First Day of School
August 29, 2010: There are several things about being a kid that are so wonderful they are hard to give up when you grow up.
-Believing in Santa.
-Naps.
-Birthday parties. (Past 16 years old, no one should be having big birthday parties.)
-Running with abandon across grass, barefoot.
But the hardest aspect of youth for me to give up was the First Day of School.
Were you like me? Did you think every fall that this would be the year you really studied hard?
Or would it be the year you made new friends?
Or the year you made the team?
Every fall, the new year of school was a chance to start fresh; an opportunity to change. It was always brimming with excitement for me.
New clothes, new school supplies, new teachers, but all combined in the reassuring rituals of the school routine.
Of course, it was all downhill from the first week on, as I lapsed into my old habits and comfort zone but, there was always next year!
The first fall after I graduated from college, I thought I was coming down with a mild flu. I finally realized that I was depressed, just a little, due to not getting to go back to school. I was in the real world now. I had a job, responsibilities and bills. And it seemed to me that was it, for as far as the eye could see. There was no next year. There was no pristine new notebook to start a new school year.

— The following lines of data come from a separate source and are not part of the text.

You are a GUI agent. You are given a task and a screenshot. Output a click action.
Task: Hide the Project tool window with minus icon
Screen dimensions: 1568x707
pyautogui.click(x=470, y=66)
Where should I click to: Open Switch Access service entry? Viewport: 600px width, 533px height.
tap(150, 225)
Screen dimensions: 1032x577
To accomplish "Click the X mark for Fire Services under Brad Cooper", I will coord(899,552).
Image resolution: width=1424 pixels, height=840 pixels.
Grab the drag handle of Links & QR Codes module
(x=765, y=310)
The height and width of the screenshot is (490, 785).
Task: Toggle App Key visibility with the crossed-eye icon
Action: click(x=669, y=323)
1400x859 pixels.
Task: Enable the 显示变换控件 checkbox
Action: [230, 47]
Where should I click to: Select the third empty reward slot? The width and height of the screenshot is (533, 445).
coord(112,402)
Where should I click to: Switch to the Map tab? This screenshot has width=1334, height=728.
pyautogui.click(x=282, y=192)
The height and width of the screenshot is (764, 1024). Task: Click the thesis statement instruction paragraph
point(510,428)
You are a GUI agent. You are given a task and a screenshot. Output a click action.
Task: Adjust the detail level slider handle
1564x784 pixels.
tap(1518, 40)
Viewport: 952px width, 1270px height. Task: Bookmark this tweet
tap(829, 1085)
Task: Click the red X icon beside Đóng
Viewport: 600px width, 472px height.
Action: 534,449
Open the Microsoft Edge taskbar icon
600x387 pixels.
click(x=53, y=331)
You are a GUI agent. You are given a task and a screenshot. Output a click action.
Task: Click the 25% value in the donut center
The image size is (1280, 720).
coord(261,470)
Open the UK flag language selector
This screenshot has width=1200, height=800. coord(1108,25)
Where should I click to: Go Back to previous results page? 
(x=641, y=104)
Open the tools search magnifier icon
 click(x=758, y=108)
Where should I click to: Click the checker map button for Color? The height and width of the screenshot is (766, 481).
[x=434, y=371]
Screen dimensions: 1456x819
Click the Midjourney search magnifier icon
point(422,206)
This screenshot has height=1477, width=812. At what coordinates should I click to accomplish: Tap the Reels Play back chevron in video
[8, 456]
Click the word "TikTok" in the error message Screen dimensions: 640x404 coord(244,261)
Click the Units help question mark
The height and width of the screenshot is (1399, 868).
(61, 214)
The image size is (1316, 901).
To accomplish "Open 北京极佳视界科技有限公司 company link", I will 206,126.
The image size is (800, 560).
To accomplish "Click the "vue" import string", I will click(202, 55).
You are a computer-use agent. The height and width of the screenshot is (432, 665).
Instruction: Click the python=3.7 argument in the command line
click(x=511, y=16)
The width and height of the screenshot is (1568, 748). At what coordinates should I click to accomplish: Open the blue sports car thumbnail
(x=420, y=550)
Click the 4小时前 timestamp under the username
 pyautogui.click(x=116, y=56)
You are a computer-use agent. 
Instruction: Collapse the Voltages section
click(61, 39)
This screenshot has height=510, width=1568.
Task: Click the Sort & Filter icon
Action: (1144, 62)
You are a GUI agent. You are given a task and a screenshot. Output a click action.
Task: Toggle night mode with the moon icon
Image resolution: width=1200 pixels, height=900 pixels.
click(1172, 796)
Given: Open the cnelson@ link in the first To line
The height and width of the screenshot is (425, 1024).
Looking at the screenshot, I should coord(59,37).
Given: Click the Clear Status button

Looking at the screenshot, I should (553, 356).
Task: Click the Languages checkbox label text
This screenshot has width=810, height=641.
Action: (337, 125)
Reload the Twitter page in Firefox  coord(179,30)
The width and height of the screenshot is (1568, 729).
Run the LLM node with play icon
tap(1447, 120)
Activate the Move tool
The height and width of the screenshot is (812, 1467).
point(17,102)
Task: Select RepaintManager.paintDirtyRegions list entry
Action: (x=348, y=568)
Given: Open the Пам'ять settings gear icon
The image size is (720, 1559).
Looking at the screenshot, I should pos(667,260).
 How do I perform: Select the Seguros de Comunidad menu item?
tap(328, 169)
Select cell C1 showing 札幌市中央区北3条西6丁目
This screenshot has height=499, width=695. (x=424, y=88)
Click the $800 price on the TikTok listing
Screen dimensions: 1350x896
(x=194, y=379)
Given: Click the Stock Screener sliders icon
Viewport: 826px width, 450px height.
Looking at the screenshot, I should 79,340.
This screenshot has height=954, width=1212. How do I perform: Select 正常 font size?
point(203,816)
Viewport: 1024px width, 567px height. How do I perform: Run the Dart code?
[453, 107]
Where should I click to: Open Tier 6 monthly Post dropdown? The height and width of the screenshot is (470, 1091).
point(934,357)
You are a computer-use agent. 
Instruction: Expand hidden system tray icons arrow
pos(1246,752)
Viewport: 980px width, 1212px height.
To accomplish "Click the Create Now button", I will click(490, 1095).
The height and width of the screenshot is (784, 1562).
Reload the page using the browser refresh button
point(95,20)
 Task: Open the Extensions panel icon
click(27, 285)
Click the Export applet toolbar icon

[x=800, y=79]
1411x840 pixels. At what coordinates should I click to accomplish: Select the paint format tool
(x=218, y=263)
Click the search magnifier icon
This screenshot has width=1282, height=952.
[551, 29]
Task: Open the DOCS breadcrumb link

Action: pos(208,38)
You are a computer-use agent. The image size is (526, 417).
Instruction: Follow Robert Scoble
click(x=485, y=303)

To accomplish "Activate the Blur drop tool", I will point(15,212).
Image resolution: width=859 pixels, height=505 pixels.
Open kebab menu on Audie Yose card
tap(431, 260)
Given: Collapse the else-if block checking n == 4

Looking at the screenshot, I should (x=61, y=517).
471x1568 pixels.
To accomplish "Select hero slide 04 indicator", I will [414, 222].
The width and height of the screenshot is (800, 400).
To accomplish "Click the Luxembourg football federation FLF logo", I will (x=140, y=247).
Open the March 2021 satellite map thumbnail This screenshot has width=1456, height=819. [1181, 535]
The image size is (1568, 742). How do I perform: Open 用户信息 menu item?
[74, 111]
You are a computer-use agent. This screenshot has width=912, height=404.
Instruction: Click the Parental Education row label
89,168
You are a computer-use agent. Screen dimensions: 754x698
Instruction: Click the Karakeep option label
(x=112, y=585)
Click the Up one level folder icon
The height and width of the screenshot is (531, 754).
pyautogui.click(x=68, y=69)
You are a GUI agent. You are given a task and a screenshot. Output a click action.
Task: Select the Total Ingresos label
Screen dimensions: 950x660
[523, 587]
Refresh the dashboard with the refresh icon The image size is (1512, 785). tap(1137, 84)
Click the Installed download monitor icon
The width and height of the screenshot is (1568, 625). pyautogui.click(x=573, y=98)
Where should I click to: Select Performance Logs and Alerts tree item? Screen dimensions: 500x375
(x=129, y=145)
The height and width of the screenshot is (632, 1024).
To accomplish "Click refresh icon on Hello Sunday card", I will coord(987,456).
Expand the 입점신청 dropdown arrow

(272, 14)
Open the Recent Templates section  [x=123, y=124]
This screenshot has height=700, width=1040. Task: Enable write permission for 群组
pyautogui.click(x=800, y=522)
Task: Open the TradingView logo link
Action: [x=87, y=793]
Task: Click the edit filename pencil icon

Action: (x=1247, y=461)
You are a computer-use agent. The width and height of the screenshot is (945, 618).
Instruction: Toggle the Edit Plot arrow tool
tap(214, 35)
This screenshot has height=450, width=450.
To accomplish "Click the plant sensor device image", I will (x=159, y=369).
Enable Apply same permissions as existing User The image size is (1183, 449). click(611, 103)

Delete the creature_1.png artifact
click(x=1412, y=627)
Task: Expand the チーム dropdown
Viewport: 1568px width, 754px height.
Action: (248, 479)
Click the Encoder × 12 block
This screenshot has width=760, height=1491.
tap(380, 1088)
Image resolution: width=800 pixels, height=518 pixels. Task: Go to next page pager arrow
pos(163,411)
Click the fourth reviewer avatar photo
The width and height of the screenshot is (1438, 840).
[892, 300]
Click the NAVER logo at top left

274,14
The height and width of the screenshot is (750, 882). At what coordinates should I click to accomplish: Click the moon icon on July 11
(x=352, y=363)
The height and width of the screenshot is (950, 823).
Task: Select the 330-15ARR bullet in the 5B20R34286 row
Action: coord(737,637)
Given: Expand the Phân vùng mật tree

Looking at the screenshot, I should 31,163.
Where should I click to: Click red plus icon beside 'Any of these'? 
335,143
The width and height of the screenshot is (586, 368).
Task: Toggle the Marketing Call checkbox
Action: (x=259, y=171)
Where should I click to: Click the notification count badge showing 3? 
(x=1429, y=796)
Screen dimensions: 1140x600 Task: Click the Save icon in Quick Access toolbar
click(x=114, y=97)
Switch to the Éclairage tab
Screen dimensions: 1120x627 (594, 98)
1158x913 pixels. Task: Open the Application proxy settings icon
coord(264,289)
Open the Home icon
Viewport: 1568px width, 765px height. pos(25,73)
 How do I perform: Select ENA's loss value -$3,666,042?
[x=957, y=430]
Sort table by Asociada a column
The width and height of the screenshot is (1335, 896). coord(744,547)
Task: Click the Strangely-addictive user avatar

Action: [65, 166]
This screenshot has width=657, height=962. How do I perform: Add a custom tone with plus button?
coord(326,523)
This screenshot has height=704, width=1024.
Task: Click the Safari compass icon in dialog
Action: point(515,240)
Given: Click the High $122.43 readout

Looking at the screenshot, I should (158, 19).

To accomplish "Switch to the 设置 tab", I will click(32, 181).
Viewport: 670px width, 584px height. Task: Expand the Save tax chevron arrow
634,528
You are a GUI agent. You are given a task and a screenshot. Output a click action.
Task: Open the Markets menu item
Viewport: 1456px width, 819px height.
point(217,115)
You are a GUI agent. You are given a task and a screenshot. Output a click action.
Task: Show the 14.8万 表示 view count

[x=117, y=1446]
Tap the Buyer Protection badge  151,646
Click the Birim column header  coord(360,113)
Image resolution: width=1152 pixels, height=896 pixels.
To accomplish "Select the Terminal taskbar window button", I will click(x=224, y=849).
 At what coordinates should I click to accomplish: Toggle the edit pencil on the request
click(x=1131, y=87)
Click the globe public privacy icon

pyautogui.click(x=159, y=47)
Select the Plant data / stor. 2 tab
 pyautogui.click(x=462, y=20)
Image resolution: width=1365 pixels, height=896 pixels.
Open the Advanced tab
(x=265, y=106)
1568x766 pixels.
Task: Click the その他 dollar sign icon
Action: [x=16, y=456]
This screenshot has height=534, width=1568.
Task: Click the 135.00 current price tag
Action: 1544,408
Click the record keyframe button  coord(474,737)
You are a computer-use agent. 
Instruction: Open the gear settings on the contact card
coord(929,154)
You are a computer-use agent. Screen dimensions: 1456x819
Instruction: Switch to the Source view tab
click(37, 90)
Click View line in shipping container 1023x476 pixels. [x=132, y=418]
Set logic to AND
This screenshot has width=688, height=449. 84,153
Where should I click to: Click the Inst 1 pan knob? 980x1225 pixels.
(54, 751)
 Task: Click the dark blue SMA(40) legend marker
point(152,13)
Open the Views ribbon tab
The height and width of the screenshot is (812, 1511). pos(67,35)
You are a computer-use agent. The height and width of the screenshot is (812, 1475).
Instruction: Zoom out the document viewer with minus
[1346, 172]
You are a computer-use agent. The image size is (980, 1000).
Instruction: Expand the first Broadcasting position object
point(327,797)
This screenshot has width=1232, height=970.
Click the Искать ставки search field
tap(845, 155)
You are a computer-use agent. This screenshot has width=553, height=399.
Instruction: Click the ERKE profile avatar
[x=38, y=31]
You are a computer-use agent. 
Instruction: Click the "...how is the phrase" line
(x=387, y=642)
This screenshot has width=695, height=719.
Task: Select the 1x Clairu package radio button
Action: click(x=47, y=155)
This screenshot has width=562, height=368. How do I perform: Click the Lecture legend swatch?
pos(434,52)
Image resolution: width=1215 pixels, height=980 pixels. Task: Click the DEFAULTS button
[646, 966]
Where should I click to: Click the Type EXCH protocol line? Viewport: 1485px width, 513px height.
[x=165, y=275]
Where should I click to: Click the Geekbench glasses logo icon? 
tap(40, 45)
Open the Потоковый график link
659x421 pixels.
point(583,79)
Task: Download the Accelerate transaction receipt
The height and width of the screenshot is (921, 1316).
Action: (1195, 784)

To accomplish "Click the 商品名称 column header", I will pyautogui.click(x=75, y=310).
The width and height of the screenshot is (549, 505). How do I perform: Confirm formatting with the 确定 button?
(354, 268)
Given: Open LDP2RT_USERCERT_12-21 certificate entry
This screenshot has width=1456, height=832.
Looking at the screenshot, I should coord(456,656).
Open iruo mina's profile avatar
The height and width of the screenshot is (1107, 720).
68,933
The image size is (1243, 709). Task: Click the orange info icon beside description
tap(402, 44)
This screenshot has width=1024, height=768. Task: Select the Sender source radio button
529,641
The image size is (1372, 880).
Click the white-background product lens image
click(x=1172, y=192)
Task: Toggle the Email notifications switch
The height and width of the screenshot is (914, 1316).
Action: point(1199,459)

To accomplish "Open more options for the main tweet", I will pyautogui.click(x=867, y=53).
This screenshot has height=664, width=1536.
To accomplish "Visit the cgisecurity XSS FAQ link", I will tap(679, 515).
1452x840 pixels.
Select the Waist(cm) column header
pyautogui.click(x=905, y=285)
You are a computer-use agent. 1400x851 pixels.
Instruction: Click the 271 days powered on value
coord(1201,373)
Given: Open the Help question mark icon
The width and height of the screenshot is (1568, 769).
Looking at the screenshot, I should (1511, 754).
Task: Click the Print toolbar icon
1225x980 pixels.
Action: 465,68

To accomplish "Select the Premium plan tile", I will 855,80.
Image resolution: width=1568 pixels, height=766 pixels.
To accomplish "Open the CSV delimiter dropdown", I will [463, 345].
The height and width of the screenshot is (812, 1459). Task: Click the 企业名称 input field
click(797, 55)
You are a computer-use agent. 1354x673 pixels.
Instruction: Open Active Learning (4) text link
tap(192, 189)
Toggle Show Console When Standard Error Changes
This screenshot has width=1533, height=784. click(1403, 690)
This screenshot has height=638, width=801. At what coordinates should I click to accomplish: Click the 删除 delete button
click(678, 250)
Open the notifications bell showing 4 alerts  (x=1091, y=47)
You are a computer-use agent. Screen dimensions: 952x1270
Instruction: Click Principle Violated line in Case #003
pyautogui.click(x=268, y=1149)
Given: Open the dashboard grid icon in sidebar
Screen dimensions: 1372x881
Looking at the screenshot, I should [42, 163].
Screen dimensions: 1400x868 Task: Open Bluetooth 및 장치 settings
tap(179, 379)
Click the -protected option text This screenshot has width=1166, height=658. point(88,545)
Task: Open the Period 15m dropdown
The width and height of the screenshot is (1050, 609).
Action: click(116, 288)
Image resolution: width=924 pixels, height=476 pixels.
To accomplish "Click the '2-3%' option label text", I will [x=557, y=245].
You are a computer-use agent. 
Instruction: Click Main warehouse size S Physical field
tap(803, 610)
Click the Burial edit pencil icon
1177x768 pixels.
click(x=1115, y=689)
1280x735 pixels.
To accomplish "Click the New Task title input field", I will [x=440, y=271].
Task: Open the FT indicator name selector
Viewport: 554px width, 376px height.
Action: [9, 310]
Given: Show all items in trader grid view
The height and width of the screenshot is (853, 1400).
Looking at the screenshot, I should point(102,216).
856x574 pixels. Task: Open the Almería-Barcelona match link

As school started in our town, yet again, this past week, I suddenly became conscious of the fact that after sixteen years, this year was the first time our daughter was not starting a new school year. Generally, I am not sentimental about such calendar notations. But, I was misty enough to dig around and find two photos.
The first First Day of School.
The last First Day of School
I was worried that Em might be feeling a little
flu-ish so I sent her a bouquet of freshly sharpened pencils.